WHAT IS ASKED:
Reproduce the material word for word, from its first line through the line containing "[x=1023, y=296]".

DATA LINES:
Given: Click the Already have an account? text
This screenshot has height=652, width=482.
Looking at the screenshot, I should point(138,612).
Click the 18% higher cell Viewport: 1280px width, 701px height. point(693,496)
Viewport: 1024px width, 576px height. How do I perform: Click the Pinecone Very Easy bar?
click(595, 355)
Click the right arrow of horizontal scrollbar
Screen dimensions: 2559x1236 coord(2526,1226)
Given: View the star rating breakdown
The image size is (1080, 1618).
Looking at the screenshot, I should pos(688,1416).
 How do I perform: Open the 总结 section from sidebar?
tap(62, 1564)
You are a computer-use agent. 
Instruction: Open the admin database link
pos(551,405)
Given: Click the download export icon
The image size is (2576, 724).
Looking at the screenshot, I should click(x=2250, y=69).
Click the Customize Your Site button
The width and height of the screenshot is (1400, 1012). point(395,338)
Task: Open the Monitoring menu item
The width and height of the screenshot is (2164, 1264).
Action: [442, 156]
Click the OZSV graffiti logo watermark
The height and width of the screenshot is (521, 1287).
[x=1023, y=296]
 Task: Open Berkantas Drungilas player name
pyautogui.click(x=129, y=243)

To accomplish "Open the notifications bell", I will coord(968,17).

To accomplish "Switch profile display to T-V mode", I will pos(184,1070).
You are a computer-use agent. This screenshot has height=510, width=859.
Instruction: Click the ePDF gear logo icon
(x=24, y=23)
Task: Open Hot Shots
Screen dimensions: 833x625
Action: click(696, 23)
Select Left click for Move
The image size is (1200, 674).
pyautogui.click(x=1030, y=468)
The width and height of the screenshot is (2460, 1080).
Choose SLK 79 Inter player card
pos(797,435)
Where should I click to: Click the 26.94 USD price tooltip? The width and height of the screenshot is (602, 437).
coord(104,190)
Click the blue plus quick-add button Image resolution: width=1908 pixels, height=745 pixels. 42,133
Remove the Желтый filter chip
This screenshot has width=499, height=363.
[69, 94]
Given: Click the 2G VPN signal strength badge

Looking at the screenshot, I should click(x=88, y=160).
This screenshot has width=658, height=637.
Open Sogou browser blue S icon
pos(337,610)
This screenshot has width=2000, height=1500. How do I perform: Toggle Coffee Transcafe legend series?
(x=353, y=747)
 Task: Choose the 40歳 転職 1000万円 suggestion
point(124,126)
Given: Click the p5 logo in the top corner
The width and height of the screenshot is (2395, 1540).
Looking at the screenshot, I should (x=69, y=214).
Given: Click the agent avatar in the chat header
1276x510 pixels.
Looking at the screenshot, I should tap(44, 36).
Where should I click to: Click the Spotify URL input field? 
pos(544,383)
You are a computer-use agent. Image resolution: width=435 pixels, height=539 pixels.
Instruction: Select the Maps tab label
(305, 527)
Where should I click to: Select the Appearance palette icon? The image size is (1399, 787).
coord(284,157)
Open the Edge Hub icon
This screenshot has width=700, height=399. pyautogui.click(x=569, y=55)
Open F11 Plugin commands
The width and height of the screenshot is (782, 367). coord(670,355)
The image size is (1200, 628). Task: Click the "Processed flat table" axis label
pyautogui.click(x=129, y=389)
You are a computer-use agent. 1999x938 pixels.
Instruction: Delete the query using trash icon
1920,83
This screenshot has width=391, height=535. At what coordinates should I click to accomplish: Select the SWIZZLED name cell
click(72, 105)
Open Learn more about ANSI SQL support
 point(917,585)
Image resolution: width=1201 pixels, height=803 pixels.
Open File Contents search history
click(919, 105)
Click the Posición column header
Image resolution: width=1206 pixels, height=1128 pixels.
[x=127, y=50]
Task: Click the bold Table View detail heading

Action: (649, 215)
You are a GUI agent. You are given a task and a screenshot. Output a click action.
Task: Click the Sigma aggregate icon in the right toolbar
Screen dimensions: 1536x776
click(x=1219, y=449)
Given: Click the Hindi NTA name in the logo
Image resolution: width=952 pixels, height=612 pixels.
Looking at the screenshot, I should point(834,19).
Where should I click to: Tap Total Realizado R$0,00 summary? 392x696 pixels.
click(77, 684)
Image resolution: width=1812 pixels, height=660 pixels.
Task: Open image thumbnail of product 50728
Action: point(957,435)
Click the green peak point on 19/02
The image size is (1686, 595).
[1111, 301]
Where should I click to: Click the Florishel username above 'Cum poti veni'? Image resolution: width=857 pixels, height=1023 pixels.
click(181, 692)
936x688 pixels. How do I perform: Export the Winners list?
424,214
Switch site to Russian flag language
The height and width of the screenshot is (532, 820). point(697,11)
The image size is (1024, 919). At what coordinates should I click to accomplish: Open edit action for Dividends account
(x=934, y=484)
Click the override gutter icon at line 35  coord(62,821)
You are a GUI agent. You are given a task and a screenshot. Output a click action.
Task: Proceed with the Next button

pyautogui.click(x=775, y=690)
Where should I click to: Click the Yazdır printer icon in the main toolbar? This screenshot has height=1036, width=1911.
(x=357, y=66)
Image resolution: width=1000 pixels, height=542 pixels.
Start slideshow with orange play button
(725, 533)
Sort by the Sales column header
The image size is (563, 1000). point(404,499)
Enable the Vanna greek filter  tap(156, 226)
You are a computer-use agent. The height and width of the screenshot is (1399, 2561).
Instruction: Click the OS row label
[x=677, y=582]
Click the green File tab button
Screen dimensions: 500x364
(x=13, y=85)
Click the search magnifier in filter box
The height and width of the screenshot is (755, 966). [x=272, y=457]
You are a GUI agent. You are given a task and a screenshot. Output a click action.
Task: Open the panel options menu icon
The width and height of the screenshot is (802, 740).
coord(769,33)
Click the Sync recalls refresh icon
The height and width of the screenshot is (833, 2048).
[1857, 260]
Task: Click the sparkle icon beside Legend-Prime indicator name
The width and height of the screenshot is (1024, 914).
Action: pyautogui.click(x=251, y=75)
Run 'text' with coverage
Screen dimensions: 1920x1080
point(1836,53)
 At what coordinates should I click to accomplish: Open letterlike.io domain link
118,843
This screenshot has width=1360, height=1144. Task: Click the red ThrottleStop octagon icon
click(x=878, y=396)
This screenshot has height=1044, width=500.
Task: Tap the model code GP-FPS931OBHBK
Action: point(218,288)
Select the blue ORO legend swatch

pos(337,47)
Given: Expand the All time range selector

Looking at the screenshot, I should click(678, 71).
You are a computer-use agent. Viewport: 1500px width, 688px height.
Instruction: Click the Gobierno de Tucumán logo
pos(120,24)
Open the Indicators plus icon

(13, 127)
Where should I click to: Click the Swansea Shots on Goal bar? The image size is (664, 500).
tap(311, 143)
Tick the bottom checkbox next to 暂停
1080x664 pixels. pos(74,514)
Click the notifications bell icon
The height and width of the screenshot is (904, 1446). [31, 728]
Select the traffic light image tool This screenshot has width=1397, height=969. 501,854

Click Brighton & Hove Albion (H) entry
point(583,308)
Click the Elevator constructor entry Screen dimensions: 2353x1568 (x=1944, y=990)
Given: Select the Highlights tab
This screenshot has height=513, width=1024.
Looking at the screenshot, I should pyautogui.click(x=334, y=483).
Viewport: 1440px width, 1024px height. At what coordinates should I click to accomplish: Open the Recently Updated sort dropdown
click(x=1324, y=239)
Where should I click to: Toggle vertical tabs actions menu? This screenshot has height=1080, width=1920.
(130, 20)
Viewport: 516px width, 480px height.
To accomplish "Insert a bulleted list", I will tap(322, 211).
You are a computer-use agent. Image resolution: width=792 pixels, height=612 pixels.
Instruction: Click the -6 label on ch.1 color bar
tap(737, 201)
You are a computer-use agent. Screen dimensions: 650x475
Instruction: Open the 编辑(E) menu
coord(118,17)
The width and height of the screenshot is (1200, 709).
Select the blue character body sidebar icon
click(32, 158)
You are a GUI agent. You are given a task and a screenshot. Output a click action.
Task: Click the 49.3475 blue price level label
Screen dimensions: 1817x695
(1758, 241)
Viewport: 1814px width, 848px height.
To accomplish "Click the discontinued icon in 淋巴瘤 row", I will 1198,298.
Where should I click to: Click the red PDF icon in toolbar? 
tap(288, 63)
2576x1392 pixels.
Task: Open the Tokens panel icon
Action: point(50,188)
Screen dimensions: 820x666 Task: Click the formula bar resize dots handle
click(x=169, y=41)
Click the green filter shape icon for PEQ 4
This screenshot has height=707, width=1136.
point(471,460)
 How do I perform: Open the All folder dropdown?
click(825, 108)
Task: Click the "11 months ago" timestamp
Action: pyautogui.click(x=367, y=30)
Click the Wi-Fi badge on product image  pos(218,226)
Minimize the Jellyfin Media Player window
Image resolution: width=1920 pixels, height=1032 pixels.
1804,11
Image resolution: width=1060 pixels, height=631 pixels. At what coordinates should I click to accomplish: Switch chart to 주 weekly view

PROBLEM SOLUTION:
Given: Click the Already have an account? text
This screenshot has height=652, width=482.
Looking at the screenshot, I should point(138,612).
Click the 18% higher cell Viewport: 1280px width, 701px height. point(693,496)
Viewport: 1024px width, 576px height. How do I perform: Click the Pinecone Very Easy bar?
click(595, 355)
Click the right arrow of horizontal scrollbar
Screen dimensions: 2559x1236 coord(2526,1226)
Given: View the star rating breakdown
The image size is (1080, 1618).
Looking at the screenshot, I should pos(688,1416).
 How do I perform: Open the 总结 section from sidebar?
tap(62, 1564)
You are a computer-use agent. 
Instruction: Open the admin database link
pos(551,405)
Given: Click the download export icon
The image size is (2576, 724).
Looking at the screenshot, I should click(x=2250, y=69).
Click the Customize Your Site button
The width and height of the screenshot is (1400, 1012). point(395,338)
Task: Open the Monitoring menu item
The width and height of the screenshot is (2164, 1264).
Action: [442, 156]
Click the OZSV graffiti logo watermark
The height and width of the screenshot is (521, 1287).
[x=1023, y=296]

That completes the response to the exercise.